§ **Material to process**:
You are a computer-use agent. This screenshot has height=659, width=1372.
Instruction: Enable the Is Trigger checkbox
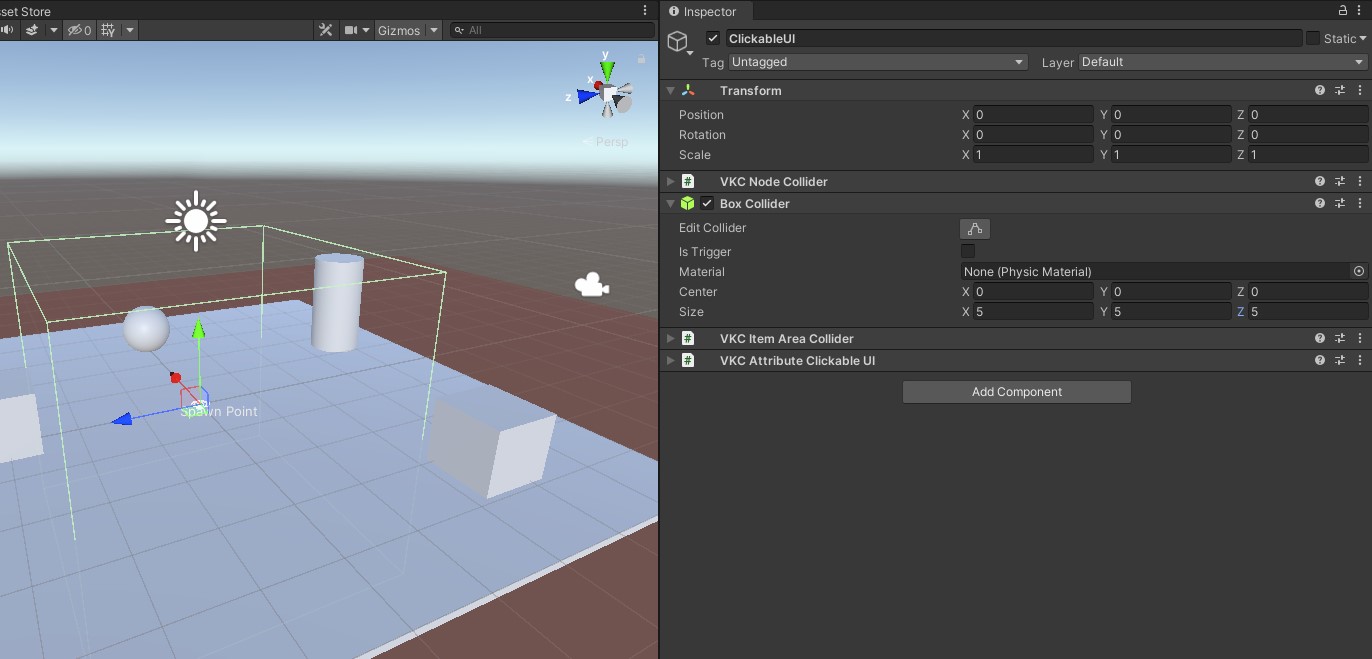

* * *

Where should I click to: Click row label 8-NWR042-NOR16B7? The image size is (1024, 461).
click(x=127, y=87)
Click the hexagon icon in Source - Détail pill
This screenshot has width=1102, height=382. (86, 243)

§ **Work request**: Repeat, word for word, the lines above between the line holding "You are a computer-use" and the line holding "Instruction: Enable the Is Trigger checkbox", inclusive; omit everything else.

§ **Answer to the exercise**:
You are a computer-use agent. This screenshot has height=659, width=1372.
Instruction: Enable the Is Trigger checkbox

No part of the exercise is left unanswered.